Malala Yousafzai, the Pakistani education activist who fearlessly took on the Taliban, has been conferred the 2013 UN Human Rights Prize.
The award was received Tuesday on behalf of Malala by Shiza Shahid, the coordinator of Malala Fund for Girls' Education, at the UN General Assembly's commemorative meeting to mark the 65th anniversary of the Universal Declaration of Human Rights, the Associated Press of Pakistan (APP) reported.
South Africa's late anti-apartheid icon Nelson Mandela and former US president Jimmy Carter are among the eminent recipients of the prize, which is conferred every five years.

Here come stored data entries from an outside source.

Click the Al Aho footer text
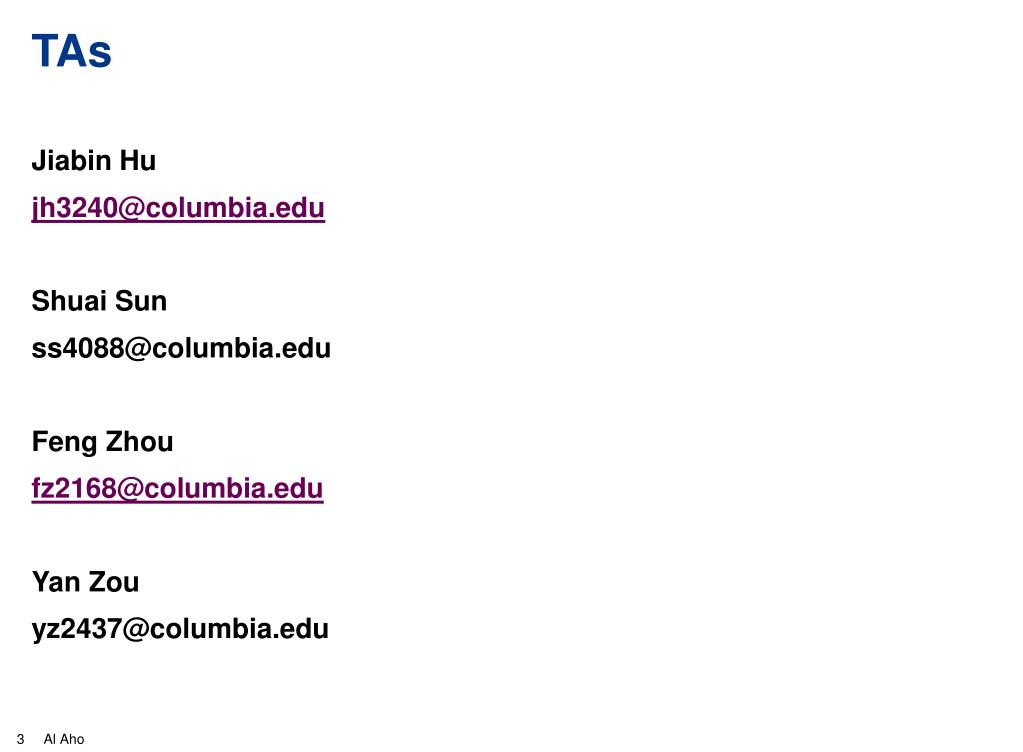Image resolution: width=1023 pixels, height=752 pixels. (x=64, y=739)
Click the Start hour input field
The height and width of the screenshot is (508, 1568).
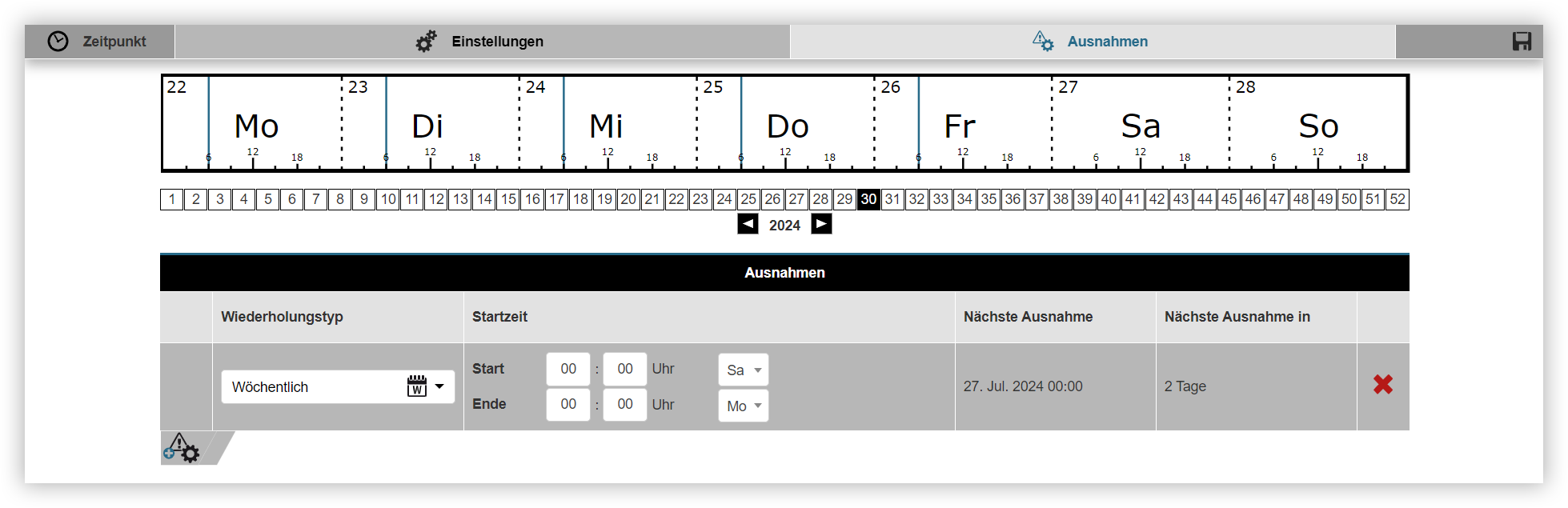click(568, 369)
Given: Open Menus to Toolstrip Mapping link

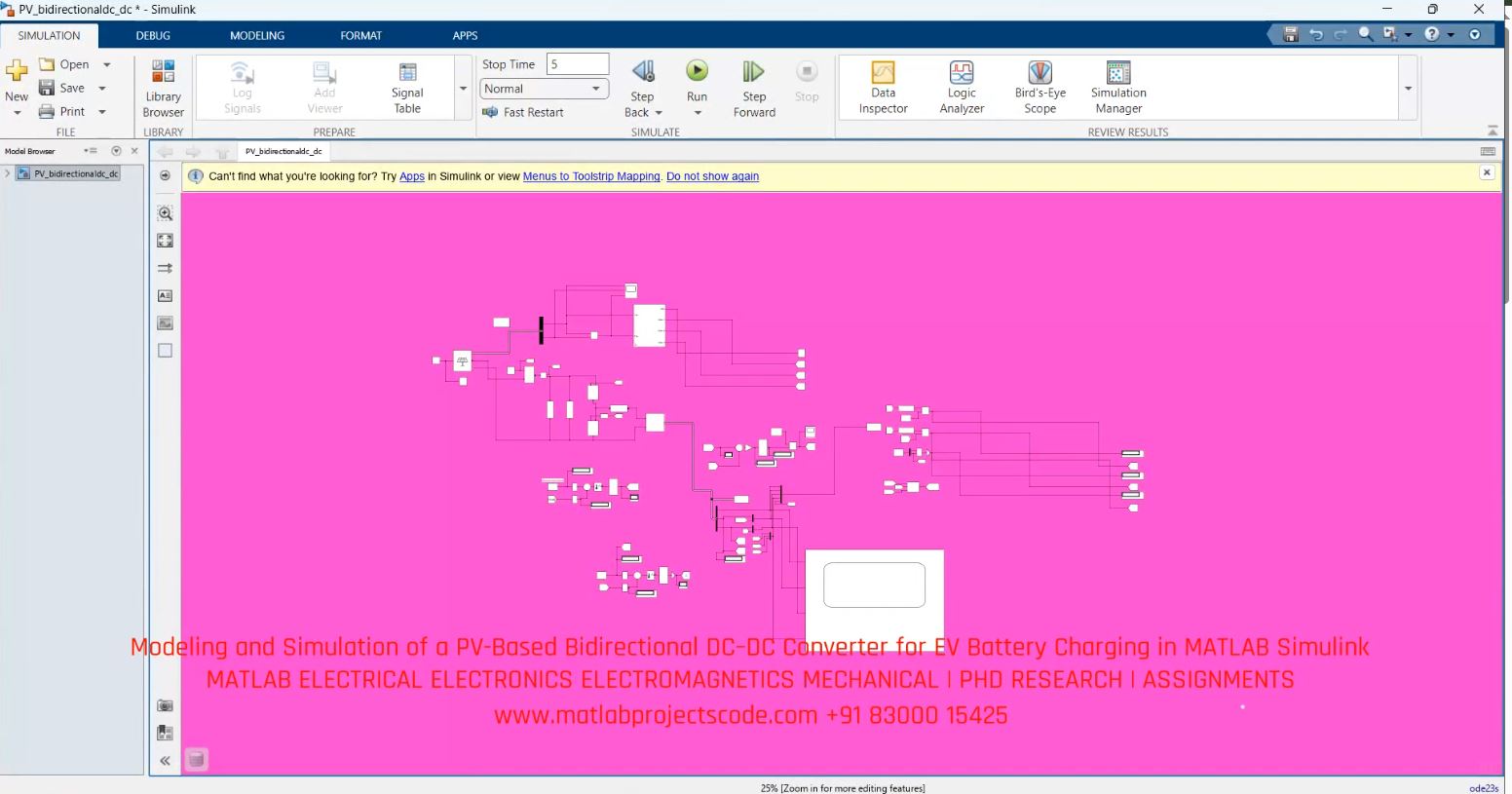Looking at the screenshot, I should [591, 176].
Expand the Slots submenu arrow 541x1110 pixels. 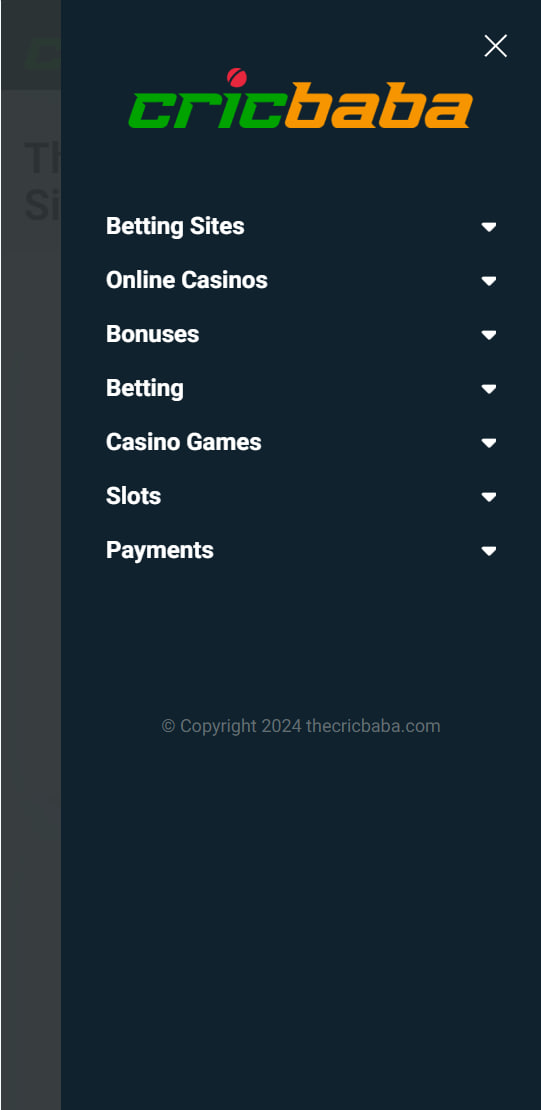489,496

Malala was conferred the award for speaking out on girls' right to education, women's empowerment and the links between the two.
"Malala's courage, commitment and determination, and more so, her passion for human rights at a tender age makes us proud of her," APP quoted Pakistan's delegate to the event Diyar Khan as saying, while thanking the UN for recognising her contribution to promoting girls education and honouring her courage and sacrifice.
"We're grateful to the international community for the support to the Malala Fund for Girls' Education, and hope it would advance the cause of literacy in my country and around the world," he said.
Malala could not attend the event due to commitments in her school in Birmingham, England, where she now resides.
Other winners of the prize in Tuesday's event were Biram Dah Abeid of Mauritania, a son of freed slaves who works to eradicate the scourge of slavery; Hiljmnijeta Apuk of Kosovo, a campaigner for the rights of people with disproportional restricted growth; Liisa Kauppinen of Finland, the president emeritus of the World Federation of the Deaf; and Khadija Ryadi, former president of the Morocco Association for Human Rights.
Mexico's Supreme Court of Justice also received a prize as a judicial body, the APP report said.